You Can’t Read That! is a periodic post featuring banned book reviews and news roundups.
YCRT! Arizona News:
More on Arizona Superintendent of Public Instruction John Huppenthal, an elected official who is one of the key figures behind the infamous Tucson school book bannings of 2012 (a ban that is still in effect, by the way). Turns out that from election day in 2010 right up until about three weeks ago, Huppenthal had been trolling the comment sections of online political and education forums, posting under false names, acting as a sockpuppet in support of his own policies, and hating on Mexican-Americans. Caught red-handed, he tearfully apologized but refused to resign. As I write, he is still in office.

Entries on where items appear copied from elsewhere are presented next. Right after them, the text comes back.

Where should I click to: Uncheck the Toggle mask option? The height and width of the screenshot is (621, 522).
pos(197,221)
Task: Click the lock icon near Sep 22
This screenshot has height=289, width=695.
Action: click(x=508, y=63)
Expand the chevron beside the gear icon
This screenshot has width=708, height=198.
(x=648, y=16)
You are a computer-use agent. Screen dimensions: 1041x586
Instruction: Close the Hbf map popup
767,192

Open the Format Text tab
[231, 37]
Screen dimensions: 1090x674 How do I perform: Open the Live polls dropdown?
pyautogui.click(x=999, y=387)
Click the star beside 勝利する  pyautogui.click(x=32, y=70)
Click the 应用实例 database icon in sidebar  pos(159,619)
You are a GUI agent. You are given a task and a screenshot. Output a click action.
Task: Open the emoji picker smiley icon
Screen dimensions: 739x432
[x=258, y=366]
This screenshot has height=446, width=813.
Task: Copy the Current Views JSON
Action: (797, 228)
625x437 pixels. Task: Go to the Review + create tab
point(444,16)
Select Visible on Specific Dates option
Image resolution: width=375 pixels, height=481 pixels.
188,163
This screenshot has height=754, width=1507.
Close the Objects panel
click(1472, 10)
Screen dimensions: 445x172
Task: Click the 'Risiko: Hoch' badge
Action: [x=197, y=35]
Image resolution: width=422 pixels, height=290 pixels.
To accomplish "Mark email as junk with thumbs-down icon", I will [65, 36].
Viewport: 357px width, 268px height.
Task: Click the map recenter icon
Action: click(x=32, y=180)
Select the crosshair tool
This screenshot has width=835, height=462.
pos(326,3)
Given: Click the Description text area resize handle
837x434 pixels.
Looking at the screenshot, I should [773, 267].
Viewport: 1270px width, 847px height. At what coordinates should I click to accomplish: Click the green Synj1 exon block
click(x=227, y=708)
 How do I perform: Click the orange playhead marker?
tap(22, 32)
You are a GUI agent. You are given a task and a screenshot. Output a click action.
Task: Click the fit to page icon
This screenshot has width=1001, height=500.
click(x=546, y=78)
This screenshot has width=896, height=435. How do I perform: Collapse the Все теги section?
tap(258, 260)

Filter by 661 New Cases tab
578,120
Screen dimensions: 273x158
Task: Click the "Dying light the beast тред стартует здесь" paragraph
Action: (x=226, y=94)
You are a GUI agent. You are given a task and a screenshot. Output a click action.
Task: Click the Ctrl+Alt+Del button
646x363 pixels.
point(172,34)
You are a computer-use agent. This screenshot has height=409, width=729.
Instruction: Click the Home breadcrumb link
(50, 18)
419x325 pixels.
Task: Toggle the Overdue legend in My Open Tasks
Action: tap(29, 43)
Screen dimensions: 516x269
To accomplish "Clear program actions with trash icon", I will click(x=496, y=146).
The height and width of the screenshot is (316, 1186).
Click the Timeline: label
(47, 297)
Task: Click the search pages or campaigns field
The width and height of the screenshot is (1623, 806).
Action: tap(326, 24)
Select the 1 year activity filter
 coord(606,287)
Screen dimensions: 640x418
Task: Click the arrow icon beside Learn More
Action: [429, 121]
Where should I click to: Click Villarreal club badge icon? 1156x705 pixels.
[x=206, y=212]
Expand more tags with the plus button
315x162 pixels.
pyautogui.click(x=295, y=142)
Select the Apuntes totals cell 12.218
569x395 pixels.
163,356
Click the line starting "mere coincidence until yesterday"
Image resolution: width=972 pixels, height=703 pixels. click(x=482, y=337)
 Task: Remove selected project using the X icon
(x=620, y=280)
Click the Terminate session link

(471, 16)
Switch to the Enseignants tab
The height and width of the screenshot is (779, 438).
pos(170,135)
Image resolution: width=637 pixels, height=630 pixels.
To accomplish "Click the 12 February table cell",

- Huppenthal’s ‘Falcon9′ Comments Date Back to Election Day 2010
- Jackass AZ Schools Superintendent Begins Blubbering During Press Conference, But Won’t Resign — Of Course
Typical of Huppenthal’s pseudonymous comments (in addition to “Falcon9,” he also hid behind the name “Thucydides”) is this one:
However, we are now going to see the dark side of controlling immigration — fewer jobs for caucasions. In an improving economy, free flowing immigration creates more jobs for caucasions, not fewer. Economic growth is one part productivity growth and 2 parts population growth. Caucasians aren’t reproducing themselves, so all population growth has to be immigration.
We are condemning ourselves to a second rate future if we don’t reestablish the melting pot with a strong flow of immigrants engaging in economic activity, not crime.
We all need to stomp out balkanization. No spanish radio stations, no spanish billboards, no spanish tv stations, no spanish newspapers. This is America, speak English….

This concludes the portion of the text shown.